Idie kisses him first, just on the edge of the New Year.  They’ve been on the verge of it for a couple of weeks, now, since they met again in mid-December.  

He kisses her back, because the world is ending around them in ways he didn’t ever guess it would.  He kisses her because he feels powerless, despite possibly being the most powerful mutant left alive.  He kisses her because she’s the only thing in the world that comforts him, anymore.

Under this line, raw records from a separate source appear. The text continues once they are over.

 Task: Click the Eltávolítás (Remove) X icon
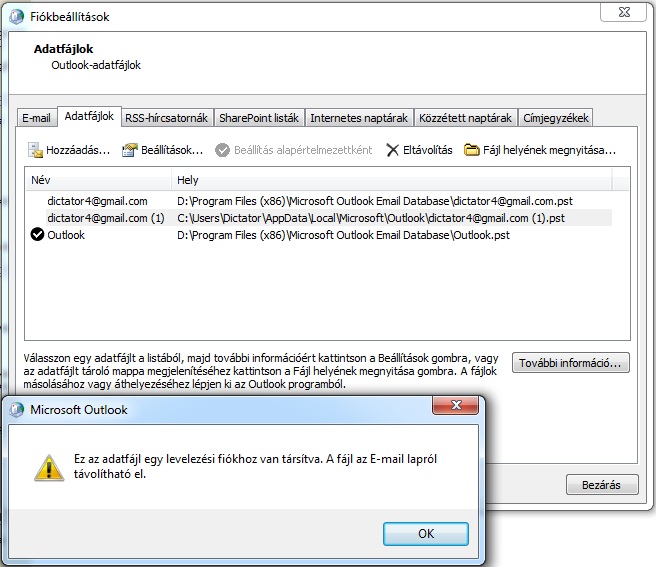click(x=393, y=150)
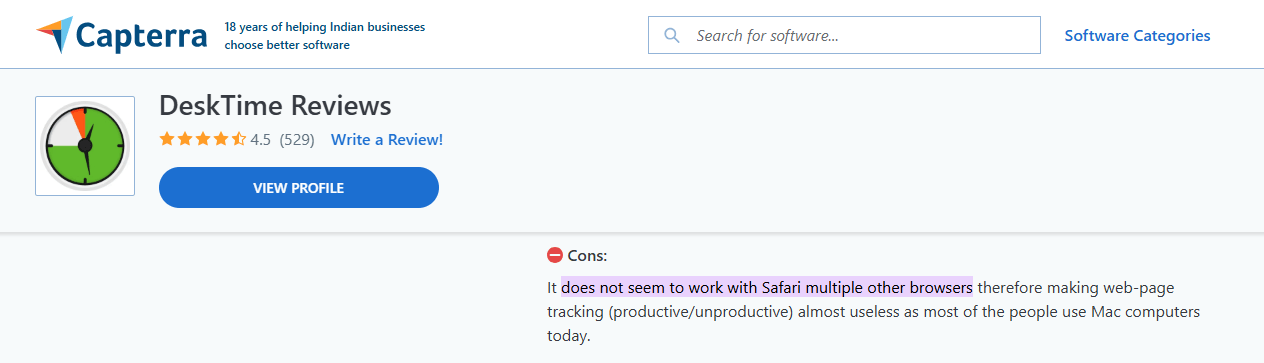Click the DeskTime clock logo thumbnail
The height and width of the screenshot is (363, 1264).
pyautogui.click(x=85, y=146)
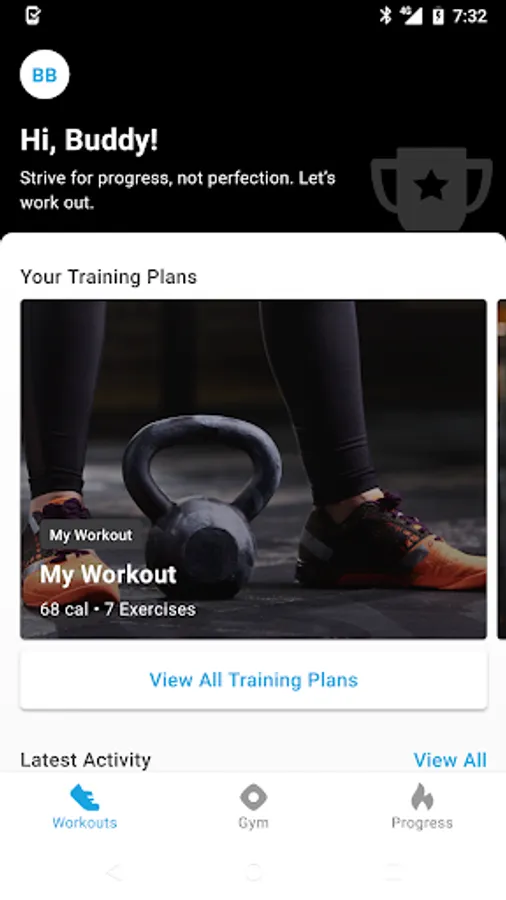Tap the Hi, Buddy! greeting header
Screen dimensions: 506x900
point(89,140)
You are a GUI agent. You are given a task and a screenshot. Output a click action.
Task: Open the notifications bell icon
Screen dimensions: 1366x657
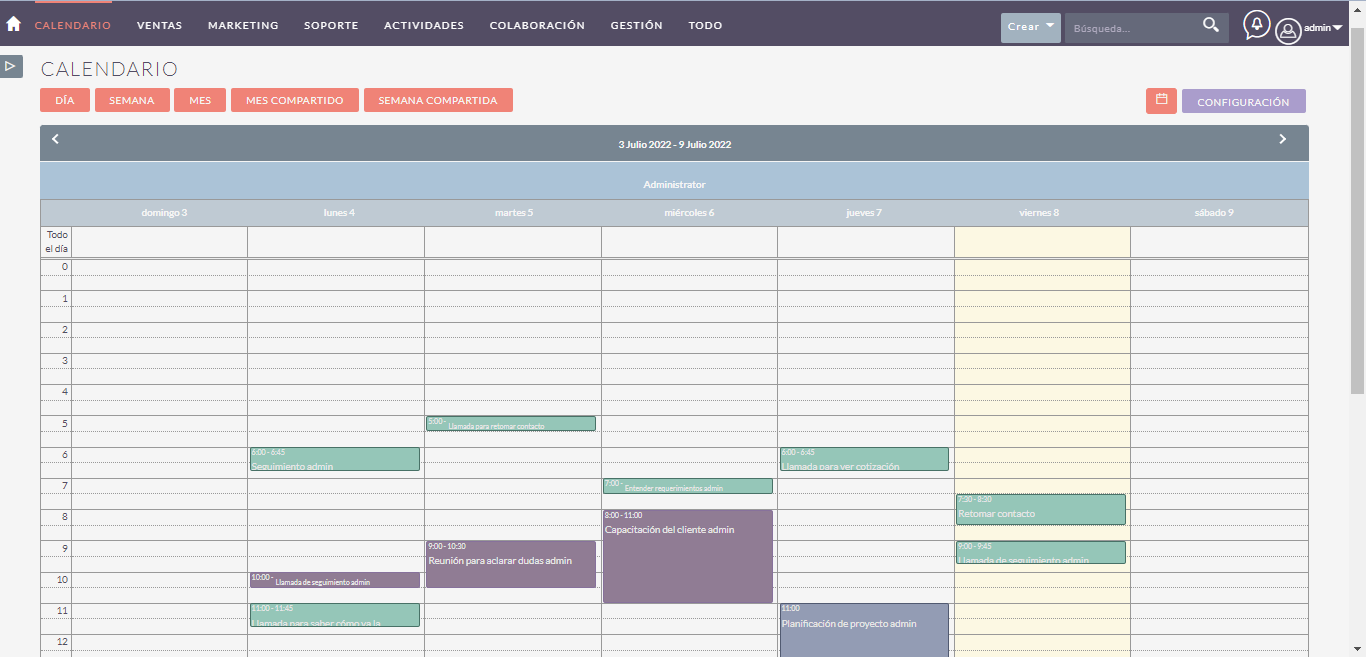coord(1256,25)
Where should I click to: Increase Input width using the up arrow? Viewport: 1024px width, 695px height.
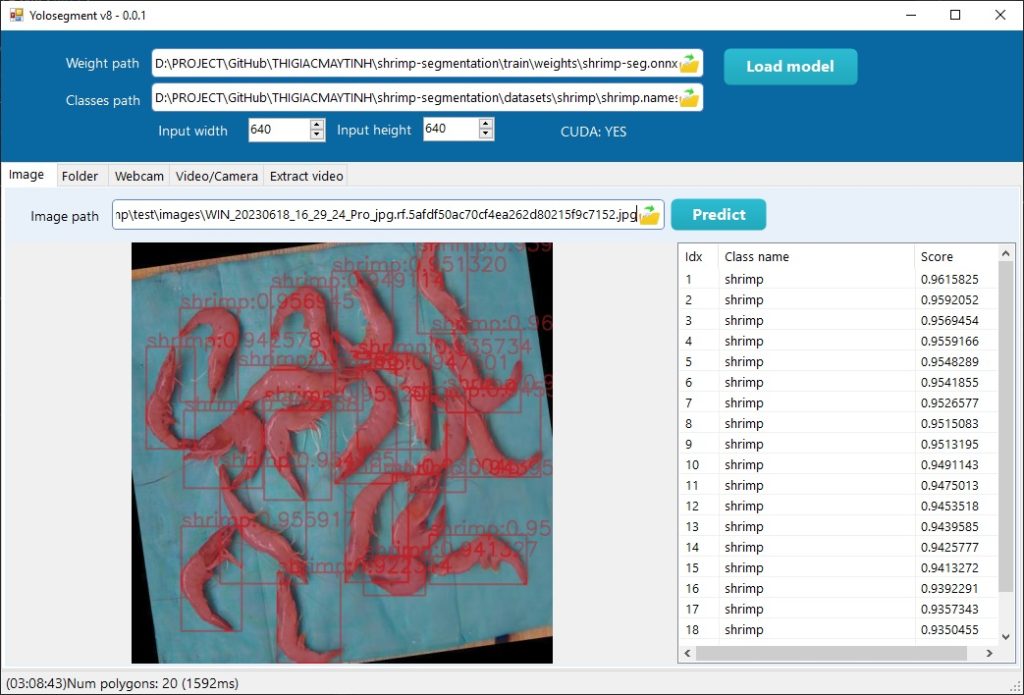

When he finally pulls back, he leans his forehead against hers, taking her face in his hands.  “I love you,” he says, like he’d never said it when they were in school.

“I love you too,” she whispers back, her hand curling around his arm, just below the elbow.

It feels bittersweet, to hear it now, and know, without a shadow of a doubt, that it shouldn’t just be be them here.  To know that he’s not the only one she loves.

He kisses her again, more gently this time.  “We’re gonna make it through this,” he murmurs.  “Next year’s gonna be our year.”

She laughs, just a little, tears in her eyes.  “Yes, yes it will.”

And, with her in his arms, he can almost believe it.